Power plant workers in Ukraine caught using nuclear energy to mine cryptocurrency

Despite losing some steam in recent times, the cryptocurrency mining craze is still alive and kicking. Ukrainian local media reports that workers at a nuclear power plant have been caught mining cryptocurrency using the electrical power “freely” available to them from the very nuclear plant they worked at.

As the story goes, Ukraine’s Security Service (SBU) last month discovered unauthorized computer equipment at the South Ukraine Nuclear Power Station in Mykolaiv province, near the city of Yuzhnoukrainsk. The authors reportedly used their own equipment and the readily available electricity generated by the nuclear plant to conduct their operation.

The unauthorized hardware included video cards, switches, hard disk drives and solid state drives, various power supplies and motherboards, as well as networking equipment that would have no place in their part of the facility. In fact, the reason the operation is considered such an offense is that the employees connected their mining gear to the web and may have leaked state secrets, according to the report by local news outlet internetua.com.

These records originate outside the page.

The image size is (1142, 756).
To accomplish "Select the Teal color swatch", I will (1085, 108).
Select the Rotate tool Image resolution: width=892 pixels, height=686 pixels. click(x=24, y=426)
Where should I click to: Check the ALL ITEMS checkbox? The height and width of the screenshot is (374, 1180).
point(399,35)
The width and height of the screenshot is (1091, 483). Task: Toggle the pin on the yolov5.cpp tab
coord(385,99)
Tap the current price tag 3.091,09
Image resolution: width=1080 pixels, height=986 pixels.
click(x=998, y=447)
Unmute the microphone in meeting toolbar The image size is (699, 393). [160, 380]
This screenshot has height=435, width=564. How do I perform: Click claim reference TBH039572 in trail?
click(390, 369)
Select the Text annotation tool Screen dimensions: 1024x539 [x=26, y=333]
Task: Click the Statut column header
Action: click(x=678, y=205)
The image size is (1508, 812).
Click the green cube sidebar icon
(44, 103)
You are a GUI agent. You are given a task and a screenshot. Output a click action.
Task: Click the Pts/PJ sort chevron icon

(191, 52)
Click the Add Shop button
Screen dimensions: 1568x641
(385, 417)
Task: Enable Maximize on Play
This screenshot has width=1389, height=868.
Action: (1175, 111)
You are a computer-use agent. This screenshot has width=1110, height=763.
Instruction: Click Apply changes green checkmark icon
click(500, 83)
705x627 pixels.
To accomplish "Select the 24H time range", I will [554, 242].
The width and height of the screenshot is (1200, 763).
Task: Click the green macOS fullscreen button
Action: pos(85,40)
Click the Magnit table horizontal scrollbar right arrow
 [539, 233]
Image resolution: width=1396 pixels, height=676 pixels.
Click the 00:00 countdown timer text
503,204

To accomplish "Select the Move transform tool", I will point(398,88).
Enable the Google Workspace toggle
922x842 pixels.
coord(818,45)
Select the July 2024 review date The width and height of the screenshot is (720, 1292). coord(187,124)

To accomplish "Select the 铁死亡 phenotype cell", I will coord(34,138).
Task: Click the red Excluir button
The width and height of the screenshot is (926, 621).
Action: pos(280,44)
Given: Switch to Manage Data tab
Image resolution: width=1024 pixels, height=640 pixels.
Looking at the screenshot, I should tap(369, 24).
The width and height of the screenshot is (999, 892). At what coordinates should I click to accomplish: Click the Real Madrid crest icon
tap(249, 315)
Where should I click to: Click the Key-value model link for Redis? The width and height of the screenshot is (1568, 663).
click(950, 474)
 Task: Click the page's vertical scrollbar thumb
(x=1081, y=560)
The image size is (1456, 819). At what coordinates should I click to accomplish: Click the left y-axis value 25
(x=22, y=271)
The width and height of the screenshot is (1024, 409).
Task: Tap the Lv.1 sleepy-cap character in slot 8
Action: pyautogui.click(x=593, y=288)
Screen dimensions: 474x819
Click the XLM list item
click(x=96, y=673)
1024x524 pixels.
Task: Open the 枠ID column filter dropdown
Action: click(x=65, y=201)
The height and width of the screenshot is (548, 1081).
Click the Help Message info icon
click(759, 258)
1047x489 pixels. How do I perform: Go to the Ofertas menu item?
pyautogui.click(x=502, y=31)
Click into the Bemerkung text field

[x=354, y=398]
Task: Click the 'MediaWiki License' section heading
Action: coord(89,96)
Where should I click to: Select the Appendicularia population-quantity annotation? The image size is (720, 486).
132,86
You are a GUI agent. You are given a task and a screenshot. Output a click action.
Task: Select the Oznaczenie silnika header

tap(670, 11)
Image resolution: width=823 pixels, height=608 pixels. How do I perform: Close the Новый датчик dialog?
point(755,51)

The machine-translated report states that the Security Service of Ukraine in the country’s Nikolaev region is investigating criminal proceedings based on allegations that “officials of the South Ukrainian Nuclear Power Plant in the station’s restricted premises placed unauthorized computer equipment with Internet access, as a result of which the information was disclosed about the physical protection of the station, which is a state secret.”

The report doesn’t say how much cryptocurrency the rogue employees had amassed, nor does it say how many people were involved, or what consequences await them. However, investigators reportedly found a number of security guards among the participants.